Почему же тогда не кричит испанка? Что есть изнасилование в Испании? Про Испанию известно, что это небо без единой птицы, вино без единой капли влаги, тевтонский Нотунг в мавританской шкуре и черный бархат советской ночи. Испанское правосознание архаично — это следует помнить всегда. Признавая, что изнасилование обозначает совокупление мужчины с женщиной без согласия последней, испанские альгуасилы, а до них мусульманские кади, отвергали возможность такового на практике: «Вопрос о том, может ли взрослая, находящаяся в полной памяти и способная к сопротивлению женщина быть изнасилована одним мужчиной, более или менее решительно отрицался старыми судебными медиками. Причем, по их мнению, если женщина даже осилена, то и тогда малейшим движением тела, особенно таза, она может воспрепятствовать акту совокупления. В общем такому взгляду нельзя отказать в справедливости…» Таково заключение авторитетной комиссии, созванной кортесами, уже когда от Сокодовера к Наваррским воротам тащилась конка — уныло, под дождиком.
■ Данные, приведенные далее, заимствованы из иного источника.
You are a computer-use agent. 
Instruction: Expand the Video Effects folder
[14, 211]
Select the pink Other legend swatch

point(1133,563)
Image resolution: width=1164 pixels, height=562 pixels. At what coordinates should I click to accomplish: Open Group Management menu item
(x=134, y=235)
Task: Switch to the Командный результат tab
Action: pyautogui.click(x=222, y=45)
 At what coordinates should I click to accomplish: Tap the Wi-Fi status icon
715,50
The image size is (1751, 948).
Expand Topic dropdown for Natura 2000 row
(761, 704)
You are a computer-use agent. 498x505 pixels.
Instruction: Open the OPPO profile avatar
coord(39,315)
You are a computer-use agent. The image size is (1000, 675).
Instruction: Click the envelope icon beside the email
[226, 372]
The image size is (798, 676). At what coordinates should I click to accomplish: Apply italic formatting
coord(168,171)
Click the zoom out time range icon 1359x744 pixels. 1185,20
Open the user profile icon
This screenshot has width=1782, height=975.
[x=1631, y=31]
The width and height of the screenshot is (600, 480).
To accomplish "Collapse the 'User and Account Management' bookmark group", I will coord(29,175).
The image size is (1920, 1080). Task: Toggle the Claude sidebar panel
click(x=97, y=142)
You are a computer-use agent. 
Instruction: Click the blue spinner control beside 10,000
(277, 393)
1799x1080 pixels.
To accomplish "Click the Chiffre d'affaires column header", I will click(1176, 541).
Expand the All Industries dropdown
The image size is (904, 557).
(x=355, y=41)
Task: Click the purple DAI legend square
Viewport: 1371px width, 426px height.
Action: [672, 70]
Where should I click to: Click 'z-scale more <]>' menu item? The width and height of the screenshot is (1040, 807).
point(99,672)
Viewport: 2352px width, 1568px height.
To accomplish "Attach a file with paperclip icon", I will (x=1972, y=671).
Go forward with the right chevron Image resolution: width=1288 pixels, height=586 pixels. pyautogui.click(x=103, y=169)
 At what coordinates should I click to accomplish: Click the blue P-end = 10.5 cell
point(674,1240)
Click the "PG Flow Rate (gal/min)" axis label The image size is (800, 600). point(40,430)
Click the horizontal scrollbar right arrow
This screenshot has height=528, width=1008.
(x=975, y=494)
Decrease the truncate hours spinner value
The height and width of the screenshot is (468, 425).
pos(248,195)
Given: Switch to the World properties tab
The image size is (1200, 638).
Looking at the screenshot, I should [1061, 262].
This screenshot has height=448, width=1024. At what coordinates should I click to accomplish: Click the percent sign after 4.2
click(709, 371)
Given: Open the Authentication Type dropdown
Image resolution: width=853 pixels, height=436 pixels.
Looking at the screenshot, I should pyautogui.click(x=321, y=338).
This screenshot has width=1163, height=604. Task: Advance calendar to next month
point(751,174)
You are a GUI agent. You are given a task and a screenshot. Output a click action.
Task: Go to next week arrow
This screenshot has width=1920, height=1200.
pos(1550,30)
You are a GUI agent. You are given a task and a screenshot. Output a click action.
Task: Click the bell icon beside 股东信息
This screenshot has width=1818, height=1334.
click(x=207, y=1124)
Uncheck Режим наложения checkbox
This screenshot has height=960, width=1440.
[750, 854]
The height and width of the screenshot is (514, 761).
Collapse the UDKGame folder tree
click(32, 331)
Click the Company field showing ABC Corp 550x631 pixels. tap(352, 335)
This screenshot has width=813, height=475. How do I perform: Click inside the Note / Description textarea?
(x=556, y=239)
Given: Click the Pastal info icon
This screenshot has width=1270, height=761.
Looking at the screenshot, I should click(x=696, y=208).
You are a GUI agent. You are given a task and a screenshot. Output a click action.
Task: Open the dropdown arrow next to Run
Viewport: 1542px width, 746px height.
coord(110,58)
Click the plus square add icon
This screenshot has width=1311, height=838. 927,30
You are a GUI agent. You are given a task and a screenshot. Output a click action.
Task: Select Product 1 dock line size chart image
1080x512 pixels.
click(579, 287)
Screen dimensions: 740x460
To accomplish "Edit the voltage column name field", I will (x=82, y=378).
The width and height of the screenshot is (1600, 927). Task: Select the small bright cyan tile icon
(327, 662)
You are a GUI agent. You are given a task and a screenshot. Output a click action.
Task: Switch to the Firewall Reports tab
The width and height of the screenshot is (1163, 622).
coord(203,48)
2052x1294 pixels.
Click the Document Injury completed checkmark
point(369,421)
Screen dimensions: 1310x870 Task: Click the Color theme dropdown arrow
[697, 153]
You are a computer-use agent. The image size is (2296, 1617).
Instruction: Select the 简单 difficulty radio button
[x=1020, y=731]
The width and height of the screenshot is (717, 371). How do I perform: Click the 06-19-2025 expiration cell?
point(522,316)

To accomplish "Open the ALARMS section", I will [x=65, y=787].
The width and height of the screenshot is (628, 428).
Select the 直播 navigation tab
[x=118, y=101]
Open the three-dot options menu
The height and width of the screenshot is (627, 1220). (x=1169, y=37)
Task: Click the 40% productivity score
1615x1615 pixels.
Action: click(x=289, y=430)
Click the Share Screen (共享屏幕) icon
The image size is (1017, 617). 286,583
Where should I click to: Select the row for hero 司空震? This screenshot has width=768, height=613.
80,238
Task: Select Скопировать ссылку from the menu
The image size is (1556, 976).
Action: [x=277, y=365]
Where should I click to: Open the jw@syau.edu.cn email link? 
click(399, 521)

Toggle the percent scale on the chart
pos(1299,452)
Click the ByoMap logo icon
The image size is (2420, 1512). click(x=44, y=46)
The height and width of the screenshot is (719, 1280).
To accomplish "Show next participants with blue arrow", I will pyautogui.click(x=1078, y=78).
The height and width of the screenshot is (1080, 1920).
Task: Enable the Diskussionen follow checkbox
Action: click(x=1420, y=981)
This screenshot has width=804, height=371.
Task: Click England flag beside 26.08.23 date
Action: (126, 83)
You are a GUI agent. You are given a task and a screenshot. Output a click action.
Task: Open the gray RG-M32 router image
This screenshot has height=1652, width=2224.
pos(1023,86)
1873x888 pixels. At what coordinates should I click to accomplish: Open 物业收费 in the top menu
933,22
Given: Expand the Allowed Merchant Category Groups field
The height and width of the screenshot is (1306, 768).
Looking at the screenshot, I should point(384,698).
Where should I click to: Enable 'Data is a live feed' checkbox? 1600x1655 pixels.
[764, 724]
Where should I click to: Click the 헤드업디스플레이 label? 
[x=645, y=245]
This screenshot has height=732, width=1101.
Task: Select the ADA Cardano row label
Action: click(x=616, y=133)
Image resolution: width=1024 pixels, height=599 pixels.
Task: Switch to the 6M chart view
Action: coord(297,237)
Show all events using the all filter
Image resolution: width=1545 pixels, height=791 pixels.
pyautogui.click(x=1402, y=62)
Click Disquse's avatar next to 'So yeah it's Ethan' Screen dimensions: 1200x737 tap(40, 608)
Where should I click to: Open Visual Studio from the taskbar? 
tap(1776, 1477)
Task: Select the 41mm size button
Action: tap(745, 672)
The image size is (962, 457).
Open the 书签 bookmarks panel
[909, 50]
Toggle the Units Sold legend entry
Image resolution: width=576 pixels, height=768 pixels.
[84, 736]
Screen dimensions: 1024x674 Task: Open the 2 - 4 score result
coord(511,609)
Для испанских судов — где, вероятно, заседают раскаявшиеся дон-жуаны — момент насилия над личностью играет второстепенную роль и на первый план выдвигается момент посягательства на честь и целомудрие. Это толкает жертву на тактический союз с преступником, поскольку в противном случае и в глазах общества, и с точки зрения права она является обесчещенной. Абсурд. Недаром же римское право подводило изнасилование под понятие vis (насилие) и не предусматривало его в известном Lex Iulia de adulteriis, посвященном половым преступлениям. Смешно сказать, а ведь и поныне — когда уже ходит конка от Сокодовера к Нарвским воротам — изнасилование женщины, состоящей в замужестве, считается преступлением более тяжким, нежели то же самое, но совершенное «противу безмужней жены». Ну прямо как если б за воровство присуждали в зависимости от того: потерпевший — богач или бедняк.